Mais personne, à notre connaissance, n'a relevé qu'Alexandre ment. Il suffit de lire son
journal intime pour le confondre. Portons-nous à la journée du 15 novembre 1794 :
À 10 (heures) halle, turbots, merlans à 30 s(ols). viande,
bœuf à 22 s. mouton à 20.
Certes, c’était la disette, souvent, pas de pain …
souper par cœur… rats de cave … Mais tout de même, il y avait bien des turbots à Paris, ne serait-ce que pour fournir les plus prestigieux restaurants, comme Very, où Robespierre avait ses habitudes jusqu'à privatiser un cabinet particulier face aux terrasses des Feuillants, ou Méot, la cantine de Saint-Just, de Barrère (celui qui conseillait la frugalité civique) et de Camille Desmoulins qui, entre autres plates bouffonneries (Barnave) s'est fendu de celle-là : Je veux célébrer la République, pourvu que ses
banquets se fassent chez Méot ! Voilà les fondements de la République, en marche ou pas, portée par des hommes (et femmes) nouveaux, pendant que le peuple est à la diète.

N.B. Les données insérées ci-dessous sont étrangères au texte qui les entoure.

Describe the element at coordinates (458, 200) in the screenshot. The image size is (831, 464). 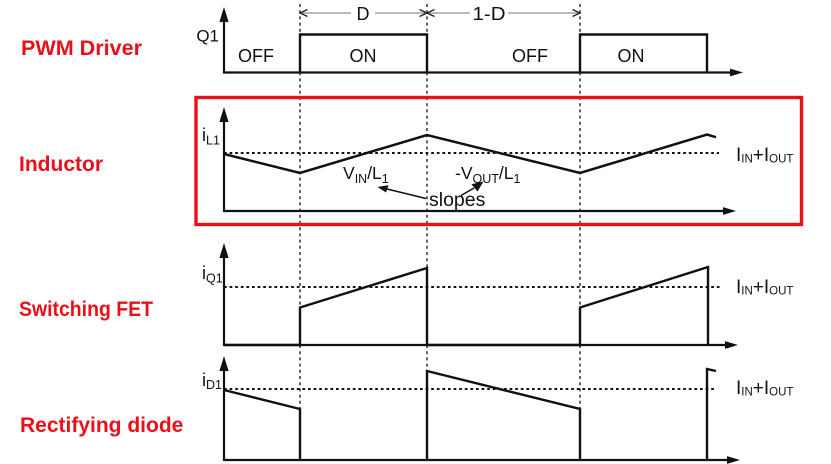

Alors, que faire d'un turbot et quand on s’appelle Alexandre
Grimod de La Reynière, rentier désargenté, et qu'on ne va pas chez Very, ni chez Méot ?

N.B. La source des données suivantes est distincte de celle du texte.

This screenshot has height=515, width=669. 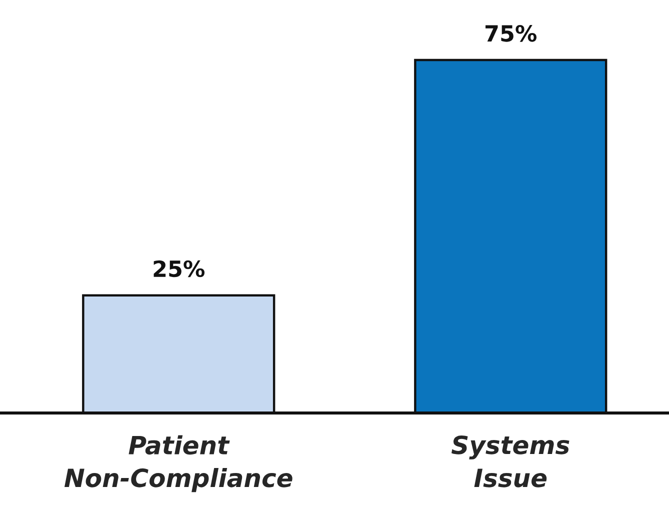 I want to click on data-label: 75%, so click(x=512, y=34).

Le turbot, surnommé, à cause de sa beauté, le Faisan de
la mer, et qui mérite, par sa majestueuse amplitude, le titre de Roi du carême,
se sert ordinairement au court-bouillon (…). Mais le lendemain de sa première
apparition, c’est autre chose : on peut le déguiser (...). Le meilleur de
ces déguisements, c’est de le mettre en Béchamel.
Je ne vous ferai pas l'affront de vous expliquer comment se fait cuire un poisson au court-bouillon, aussi : pas de recette aujourd'hui.
Mais simplement un conseil datant de l'époque d'Alexandre, et plus précisément
de M. Vincent de La Chapelle : servez votre turbot avec une sauce au beurre de
homard. Bien meilleur qu'avec une sauce hollandaise ou
une sauce blanche au raifort épicé.
Pilez avec du beurre fin les œufs qui se trouvent dans
l'intérieur ou
sous la queue d'un homard, passez-les à travers un tamis de
soie ; ramassez sur une assiette votre beurre, qui se trouve d’un beau
rouge.
Il ne me reste plus qu'à vous souhaiter un bon appétit!
Sources : Almanach 1ère et 6ème année; Néo-Physiologie du goût.